• [What this task involves]:
Render every line of the items below as a JSON list of strings, one string per line, with blank lines omitted. Leave the pictures out of the list.
==== Recorded data ====
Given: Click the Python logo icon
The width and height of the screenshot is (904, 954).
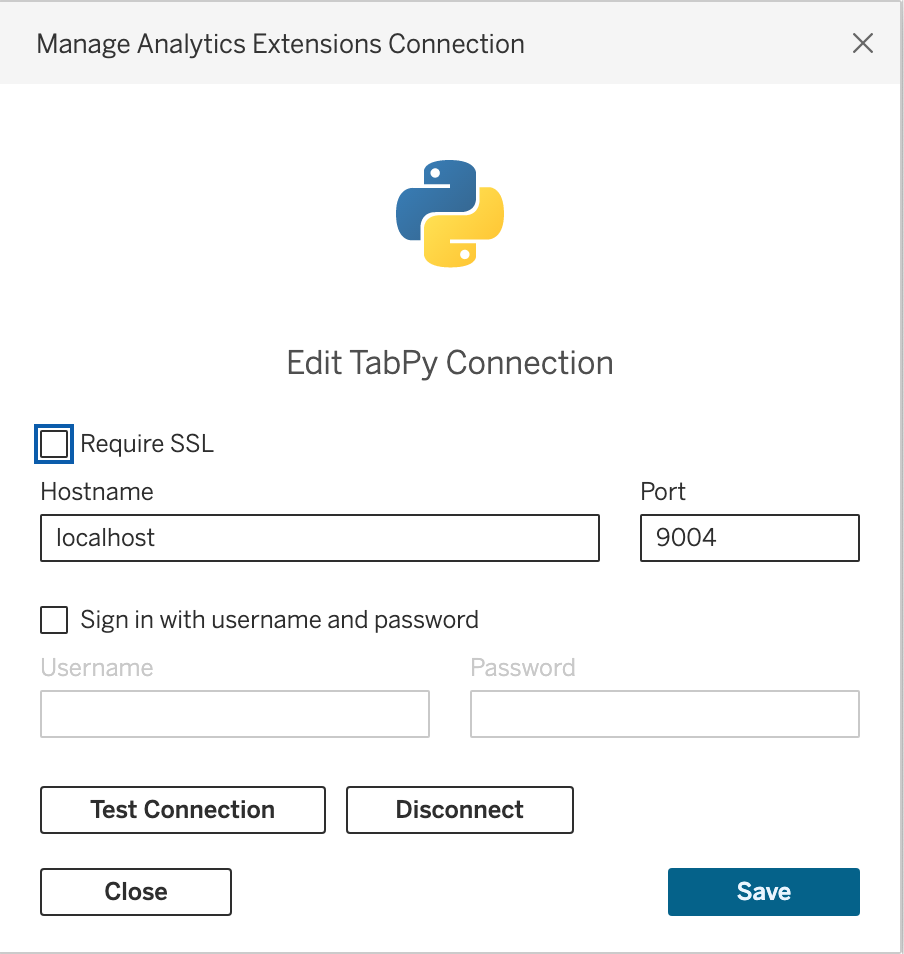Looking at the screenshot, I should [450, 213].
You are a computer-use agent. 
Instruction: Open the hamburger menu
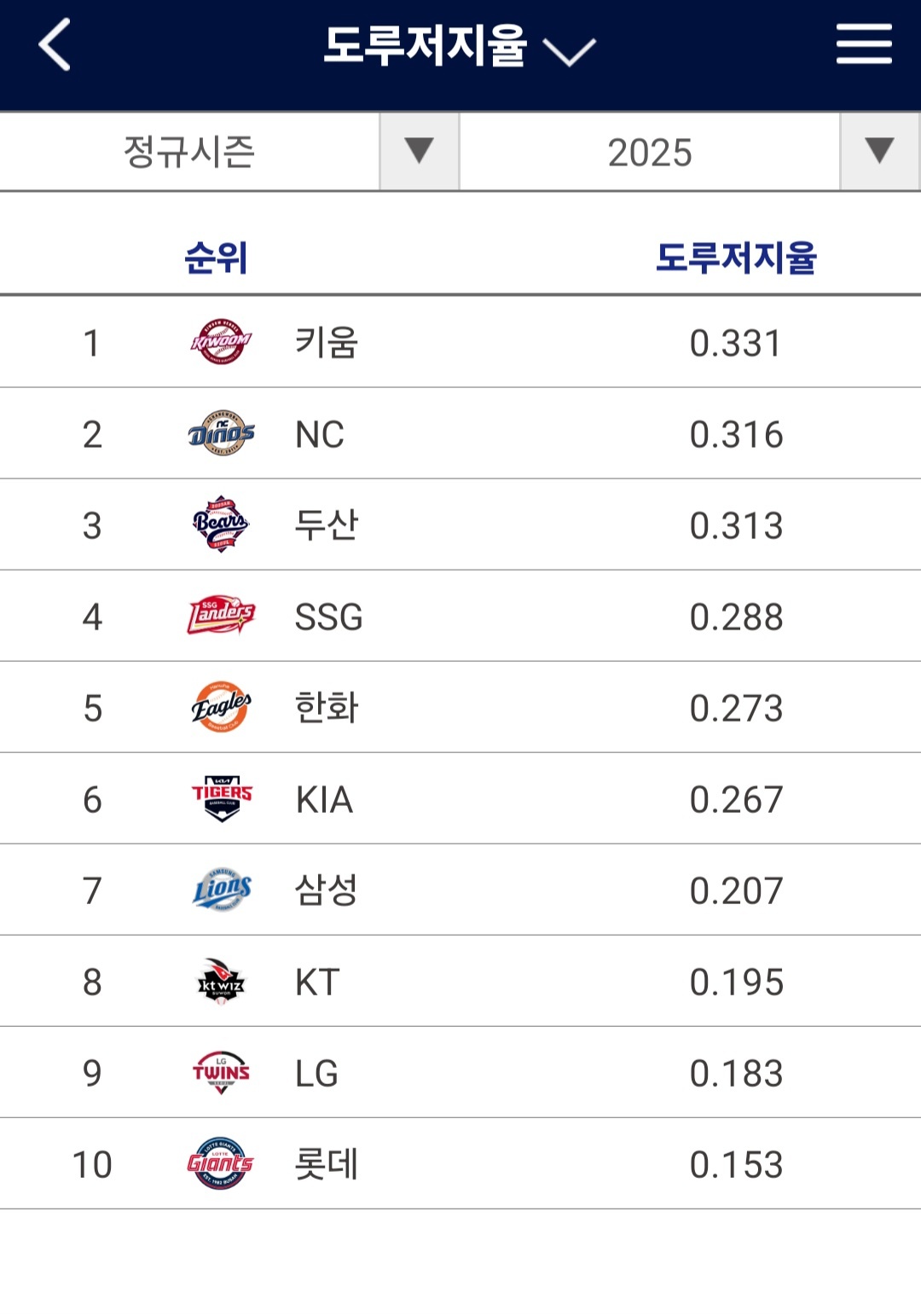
====
• [Answer]:
[
  "Given: Click the Python logo icon",
  "The width and height of the screenshot is (904, 954).",
  "Looking at the screenshot, I should [450, 213].",
  "You are a computer-use agent. ",
  "Instruction: Open the hamburger menu"
]